LESSON 280
October 7
"What limits can I lay upon God's Son?"
PRACTICE SUMMARY
(See Part II Practice Summary, and also Part II Introduction)
COMMENTARY
The Course is calling on me to not deny to anyone--my brothers or myself--the limitless freedom in which God created us. I find in myself what seems like a natural tendency to compare myself to others, and to find myself, in some way, superior to them. I am more intelligent. My opinions are more correct. Or my relationships are superior. Or I am more ethical, more compassionate, more understanding, more honest with myself. I have greater integrity. All of these are ways in which I have, at times, felt superior to others. Others have other standards of comparison. But in general, I think, we all have this tendency to feel somehow superior to most of the rest of the human race.
This is what the Course calls specialness. It is a way of seeing others with limits that, we believe, do not exist for ourselves. The Course's call to see our brothers as equally free as ourselves contradicts this pattern of thinking we have taught ourselves. The lesson says, "I can invent imprisonment for him [he whom God created free], but only in illusions, not in truth" (1:2). We are all equal Thoughts of God; none of us has left the Father's mind; none of us is limited at all--except in illusions.
We are called--we students of ACIM--to "give honor" (2:1) to the Son of God wherever we meet Him. We are called to recognize the Christ in every one who is sent to meet us.

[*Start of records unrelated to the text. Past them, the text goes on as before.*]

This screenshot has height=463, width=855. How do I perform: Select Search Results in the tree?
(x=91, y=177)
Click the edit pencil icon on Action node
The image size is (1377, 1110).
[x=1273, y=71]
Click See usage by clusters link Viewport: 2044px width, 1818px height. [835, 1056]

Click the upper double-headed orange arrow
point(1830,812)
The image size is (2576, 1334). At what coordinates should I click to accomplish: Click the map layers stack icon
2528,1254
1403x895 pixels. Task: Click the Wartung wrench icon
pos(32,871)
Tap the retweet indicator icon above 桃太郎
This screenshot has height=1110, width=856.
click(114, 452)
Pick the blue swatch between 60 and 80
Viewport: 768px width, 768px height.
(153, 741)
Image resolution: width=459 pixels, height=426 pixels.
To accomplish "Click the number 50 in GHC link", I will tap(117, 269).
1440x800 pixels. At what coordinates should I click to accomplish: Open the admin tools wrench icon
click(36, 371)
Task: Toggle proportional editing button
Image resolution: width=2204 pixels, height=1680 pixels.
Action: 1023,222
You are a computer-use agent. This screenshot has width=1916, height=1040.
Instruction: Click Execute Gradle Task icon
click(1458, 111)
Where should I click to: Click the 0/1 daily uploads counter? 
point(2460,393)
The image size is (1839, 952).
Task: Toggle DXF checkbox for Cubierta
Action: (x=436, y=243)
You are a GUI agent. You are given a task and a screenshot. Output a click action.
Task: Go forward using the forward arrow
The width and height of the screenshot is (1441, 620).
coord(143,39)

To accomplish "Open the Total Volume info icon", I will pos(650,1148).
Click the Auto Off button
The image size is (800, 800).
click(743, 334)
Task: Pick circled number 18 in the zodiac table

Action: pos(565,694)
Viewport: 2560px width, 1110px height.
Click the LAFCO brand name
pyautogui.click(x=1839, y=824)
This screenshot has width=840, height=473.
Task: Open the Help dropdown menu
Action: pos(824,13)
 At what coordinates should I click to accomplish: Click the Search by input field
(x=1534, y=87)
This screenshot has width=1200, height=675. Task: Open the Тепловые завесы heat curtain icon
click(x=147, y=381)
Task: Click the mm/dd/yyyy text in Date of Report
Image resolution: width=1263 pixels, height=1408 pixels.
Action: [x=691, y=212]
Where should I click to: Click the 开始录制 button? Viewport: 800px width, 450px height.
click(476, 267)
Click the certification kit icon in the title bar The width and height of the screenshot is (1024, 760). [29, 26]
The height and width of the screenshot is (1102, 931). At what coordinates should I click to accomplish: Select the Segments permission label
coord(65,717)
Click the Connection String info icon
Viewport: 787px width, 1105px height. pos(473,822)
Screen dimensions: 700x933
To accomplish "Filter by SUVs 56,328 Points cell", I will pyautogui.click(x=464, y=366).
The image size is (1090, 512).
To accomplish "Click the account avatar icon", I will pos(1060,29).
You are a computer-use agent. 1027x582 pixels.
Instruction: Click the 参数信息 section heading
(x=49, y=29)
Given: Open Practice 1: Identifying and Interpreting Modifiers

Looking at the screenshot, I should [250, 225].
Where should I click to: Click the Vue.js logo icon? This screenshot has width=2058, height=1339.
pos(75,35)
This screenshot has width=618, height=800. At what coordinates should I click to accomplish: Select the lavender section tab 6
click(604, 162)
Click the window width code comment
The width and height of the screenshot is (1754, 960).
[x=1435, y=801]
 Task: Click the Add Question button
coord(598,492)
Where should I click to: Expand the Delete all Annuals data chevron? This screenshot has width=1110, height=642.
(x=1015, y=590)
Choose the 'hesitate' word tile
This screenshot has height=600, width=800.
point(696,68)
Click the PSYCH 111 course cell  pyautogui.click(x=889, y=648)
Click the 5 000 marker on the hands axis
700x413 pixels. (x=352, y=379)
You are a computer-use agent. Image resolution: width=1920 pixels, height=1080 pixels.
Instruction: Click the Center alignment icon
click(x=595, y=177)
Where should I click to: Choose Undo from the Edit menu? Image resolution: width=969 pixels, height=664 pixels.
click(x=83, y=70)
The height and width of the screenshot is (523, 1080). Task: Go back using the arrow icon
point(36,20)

Let me recognize today that the limits I see are my own illusions; they are, in fact, my own belief in my own limits, dressed up, disguised, perhaps, in another form, and projected onto my brother. I find my own freedom by honoring it in others. Let me remind myself today, "This is the holy Son of God, my brother, a part of my Self." Only in so doing will I find my Self, and recognize the Christ as God created Him.
At one point the Course makes a very strong statement. It says that if I really recognized who my brother (or sister) is, I could "scarce refrain from kneeling at his feet" (W-pI.161.9:3). Yet, it goes on to say, I will take his hand instead, because in the kind of sight that sees my brother or sister in this way, I am equally glorious. We are the Christ. Who we are is magnificent, so far beyond our normal conception of ourselves that on seeing it our inclination would be to worship, except that in that same instant we recognize that same magnificence in ourselves. May God grant us all such vision!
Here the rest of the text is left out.